Records

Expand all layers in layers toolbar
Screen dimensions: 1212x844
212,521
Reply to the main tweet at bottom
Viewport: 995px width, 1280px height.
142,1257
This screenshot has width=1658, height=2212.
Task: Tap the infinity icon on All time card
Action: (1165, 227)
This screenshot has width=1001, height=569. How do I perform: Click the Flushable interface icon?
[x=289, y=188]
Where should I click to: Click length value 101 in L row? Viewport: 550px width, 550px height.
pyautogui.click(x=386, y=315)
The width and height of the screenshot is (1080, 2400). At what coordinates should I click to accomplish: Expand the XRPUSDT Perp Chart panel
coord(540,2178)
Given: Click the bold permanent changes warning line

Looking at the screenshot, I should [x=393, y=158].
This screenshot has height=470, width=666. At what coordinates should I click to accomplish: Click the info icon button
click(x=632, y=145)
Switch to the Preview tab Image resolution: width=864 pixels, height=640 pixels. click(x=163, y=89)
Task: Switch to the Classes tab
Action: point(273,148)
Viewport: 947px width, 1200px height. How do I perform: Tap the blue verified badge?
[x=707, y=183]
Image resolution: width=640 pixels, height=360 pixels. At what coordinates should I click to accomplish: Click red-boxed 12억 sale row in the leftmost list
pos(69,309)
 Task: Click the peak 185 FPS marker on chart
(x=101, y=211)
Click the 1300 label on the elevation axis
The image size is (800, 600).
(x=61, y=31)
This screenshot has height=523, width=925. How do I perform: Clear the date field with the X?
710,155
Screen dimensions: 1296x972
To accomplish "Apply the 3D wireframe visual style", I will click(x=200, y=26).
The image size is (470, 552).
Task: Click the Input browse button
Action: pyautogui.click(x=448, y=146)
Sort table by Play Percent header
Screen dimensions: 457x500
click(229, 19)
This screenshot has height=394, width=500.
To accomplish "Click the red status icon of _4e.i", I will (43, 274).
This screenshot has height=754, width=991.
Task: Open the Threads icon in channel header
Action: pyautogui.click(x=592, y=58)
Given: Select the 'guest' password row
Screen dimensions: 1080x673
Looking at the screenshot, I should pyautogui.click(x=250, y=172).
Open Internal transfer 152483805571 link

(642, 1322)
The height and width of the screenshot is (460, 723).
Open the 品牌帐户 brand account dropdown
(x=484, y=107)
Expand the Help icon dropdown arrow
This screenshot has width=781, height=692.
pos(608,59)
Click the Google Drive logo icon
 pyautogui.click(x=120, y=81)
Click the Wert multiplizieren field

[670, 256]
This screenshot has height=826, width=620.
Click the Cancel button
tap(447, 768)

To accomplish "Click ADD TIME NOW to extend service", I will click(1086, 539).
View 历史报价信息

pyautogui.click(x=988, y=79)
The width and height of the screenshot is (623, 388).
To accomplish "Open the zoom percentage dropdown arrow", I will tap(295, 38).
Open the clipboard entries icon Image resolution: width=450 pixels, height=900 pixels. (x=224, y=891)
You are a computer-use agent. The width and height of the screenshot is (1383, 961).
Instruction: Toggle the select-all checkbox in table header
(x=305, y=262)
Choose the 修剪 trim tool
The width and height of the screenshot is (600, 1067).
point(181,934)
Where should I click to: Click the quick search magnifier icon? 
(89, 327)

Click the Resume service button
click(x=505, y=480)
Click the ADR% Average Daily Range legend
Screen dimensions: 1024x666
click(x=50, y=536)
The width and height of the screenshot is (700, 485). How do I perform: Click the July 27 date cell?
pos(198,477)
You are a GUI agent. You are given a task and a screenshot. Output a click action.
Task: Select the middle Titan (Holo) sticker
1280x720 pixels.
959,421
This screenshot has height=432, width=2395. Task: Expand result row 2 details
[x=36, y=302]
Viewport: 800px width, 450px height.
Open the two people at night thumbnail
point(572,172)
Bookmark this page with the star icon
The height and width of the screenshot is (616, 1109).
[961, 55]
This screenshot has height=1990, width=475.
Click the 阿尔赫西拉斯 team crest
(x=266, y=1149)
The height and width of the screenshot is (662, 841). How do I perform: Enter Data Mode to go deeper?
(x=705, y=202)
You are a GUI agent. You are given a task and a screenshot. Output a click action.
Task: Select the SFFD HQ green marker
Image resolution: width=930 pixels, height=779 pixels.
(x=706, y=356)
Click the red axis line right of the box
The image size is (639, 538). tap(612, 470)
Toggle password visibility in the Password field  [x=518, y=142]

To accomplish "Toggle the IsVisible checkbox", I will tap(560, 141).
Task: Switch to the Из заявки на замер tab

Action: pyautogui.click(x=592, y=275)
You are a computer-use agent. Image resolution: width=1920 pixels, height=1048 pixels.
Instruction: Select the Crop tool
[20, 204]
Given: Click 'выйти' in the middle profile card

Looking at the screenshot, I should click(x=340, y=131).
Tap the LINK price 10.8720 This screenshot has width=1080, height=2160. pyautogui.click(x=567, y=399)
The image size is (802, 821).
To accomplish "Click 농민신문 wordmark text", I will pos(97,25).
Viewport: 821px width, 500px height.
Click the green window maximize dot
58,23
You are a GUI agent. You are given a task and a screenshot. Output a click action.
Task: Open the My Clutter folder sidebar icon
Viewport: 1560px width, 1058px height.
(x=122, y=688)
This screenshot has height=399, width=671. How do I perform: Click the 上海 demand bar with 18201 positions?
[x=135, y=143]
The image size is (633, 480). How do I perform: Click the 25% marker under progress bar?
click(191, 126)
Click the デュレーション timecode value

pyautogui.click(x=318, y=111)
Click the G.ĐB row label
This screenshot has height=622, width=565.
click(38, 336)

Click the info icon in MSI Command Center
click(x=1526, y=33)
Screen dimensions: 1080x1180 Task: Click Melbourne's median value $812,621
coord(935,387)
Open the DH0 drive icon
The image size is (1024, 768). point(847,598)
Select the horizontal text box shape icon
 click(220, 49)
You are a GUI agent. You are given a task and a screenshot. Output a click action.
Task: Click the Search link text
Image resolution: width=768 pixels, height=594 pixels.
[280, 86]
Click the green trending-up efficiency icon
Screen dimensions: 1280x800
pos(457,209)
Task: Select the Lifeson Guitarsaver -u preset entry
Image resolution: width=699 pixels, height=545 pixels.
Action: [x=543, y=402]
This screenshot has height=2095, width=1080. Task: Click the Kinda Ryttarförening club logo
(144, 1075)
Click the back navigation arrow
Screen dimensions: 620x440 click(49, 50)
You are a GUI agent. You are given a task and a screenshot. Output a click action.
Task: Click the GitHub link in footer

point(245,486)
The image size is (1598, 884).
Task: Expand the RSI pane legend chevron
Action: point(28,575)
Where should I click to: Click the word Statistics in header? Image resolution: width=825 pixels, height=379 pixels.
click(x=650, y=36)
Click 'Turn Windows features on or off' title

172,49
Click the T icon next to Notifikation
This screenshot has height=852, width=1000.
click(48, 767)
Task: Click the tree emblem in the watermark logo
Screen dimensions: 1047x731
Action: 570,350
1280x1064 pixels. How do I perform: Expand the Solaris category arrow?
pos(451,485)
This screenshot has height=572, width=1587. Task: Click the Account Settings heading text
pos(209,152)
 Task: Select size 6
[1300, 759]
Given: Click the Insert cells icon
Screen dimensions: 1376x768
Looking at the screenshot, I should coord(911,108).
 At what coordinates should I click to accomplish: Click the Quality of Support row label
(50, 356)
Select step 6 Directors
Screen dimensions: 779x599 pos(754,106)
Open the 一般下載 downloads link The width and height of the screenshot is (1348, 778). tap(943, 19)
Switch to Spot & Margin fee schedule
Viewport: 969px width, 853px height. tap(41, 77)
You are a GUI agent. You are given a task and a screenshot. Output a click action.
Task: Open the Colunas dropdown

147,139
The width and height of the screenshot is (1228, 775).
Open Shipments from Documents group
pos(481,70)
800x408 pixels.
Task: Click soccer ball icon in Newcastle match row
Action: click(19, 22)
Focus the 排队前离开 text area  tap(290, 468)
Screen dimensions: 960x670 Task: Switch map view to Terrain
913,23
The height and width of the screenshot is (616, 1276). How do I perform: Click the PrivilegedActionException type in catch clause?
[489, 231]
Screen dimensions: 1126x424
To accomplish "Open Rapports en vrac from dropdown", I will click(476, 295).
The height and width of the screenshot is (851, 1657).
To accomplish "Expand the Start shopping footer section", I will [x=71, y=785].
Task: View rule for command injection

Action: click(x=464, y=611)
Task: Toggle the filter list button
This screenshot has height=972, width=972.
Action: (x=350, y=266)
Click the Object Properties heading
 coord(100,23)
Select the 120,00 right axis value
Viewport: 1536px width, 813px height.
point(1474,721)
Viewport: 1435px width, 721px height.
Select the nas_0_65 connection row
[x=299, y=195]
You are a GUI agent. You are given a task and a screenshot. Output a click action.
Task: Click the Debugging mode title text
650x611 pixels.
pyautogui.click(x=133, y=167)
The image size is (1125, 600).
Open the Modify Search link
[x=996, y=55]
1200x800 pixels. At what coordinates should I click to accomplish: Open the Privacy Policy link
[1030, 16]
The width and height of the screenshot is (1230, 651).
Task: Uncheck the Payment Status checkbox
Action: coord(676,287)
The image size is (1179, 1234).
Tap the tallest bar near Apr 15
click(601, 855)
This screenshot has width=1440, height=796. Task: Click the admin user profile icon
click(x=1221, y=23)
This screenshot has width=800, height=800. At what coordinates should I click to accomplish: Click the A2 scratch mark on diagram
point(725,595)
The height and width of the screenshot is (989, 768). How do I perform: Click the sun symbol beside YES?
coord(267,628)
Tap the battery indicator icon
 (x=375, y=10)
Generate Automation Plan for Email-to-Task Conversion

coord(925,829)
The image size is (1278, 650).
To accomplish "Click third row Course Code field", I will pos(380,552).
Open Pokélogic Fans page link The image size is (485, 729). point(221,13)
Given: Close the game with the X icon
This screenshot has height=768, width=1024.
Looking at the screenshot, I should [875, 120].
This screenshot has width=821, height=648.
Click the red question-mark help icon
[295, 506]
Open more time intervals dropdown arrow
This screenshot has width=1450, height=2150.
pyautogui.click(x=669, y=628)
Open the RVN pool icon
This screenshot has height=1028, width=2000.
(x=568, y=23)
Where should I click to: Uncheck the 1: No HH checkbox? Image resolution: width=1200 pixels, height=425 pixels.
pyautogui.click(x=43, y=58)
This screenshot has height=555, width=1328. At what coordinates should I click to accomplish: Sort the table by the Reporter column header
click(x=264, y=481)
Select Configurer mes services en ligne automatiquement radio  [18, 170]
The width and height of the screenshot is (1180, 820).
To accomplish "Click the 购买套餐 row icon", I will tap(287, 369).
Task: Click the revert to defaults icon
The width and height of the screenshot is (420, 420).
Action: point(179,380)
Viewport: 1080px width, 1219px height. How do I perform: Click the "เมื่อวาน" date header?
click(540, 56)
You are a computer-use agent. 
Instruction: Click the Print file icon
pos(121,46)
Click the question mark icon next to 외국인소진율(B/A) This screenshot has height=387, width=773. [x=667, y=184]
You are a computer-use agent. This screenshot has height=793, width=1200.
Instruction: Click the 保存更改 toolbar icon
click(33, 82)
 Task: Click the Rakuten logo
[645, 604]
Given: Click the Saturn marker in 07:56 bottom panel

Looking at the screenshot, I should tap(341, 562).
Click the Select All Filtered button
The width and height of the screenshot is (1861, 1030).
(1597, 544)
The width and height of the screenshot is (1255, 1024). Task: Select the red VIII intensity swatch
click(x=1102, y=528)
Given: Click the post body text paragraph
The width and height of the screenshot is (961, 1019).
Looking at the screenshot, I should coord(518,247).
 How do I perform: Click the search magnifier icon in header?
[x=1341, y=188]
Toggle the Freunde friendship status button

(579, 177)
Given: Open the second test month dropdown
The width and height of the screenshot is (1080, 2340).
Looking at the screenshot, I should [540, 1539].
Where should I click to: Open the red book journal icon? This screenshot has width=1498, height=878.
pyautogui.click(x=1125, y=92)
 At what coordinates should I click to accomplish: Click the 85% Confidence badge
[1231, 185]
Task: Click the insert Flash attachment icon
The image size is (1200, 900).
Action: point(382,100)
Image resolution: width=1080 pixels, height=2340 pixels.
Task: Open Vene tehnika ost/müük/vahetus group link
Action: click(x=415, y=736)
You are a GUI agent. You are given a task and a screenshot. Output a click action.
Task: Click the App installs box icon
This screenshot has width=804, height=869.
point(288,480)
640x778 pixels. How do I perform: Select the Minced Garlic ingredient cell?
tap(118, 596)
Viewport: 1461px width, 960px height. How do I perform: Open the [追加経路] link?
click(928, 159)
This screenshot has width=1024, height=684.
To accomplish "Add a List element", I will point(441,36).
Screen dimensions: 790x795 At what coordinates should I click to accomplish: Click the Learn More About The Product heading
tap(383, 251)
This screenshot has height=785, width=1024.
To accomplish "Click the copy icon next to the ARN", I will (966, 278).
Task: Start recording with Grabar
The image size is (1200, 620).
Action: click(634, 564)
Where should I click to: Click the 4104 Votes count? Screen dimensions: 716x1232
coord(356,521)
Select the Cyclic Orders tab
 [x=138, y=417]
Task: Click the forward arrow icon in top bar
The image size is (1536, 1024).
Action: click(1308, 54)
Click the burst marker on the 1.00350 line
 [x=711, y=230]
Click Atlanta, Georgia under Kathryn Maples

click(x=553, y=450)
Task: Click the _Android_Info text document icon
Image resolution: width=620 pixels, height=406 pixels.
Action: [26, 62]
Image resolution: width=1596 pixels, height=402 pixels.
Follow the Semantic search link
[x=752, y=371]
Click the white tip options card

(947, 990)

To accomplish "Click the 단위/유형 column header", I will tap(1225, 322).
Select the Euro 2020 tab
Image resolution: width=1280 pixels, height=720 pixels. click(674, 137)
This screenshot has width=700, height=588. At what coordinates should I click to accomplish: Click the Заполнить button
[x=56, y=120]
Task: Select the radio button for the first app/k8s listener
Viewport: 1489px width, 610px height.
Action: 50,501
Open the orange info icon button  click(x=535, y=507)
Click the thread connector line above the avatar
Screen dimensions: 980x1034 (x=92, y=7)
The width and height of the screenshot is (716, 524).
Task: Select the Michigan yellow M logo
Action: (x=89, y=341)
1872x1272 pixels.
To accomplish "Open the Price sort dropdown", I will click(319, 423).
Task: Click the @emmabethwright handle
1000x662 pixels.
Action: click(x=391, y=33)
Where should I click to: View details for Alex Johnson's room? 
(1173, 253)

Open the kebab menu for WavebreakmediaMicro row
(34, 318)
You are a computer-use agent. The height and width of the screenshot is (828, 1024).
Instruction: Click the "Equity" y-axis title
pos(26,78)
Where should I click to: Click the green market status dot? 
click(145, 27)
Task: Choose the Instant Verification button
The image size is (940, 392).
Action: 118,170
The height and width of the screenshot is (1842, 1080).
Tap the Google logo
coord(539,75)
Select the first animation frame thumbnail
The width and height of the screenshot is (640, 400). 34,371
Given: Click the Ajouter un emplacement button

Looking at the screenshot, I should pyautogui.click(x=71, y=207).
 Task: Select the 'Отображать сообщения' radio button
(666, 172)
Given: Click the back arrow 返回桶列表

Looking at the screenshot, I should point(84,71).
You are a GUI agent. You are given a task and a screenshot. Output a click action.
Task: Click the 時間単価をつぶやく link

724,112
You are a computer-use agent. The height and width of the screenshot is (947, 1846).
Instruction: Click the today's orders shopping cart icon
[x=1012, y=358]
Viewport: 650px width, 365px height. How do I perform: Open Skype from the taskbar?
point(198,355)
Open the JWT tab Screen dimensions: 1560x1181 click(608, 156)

Problem details
Whichever lines of the material hold the word "password", find and copy them.

The completed task
Given: Select the 'guest' password row
Toggle password visibility in the Password field  [x=518, y=142]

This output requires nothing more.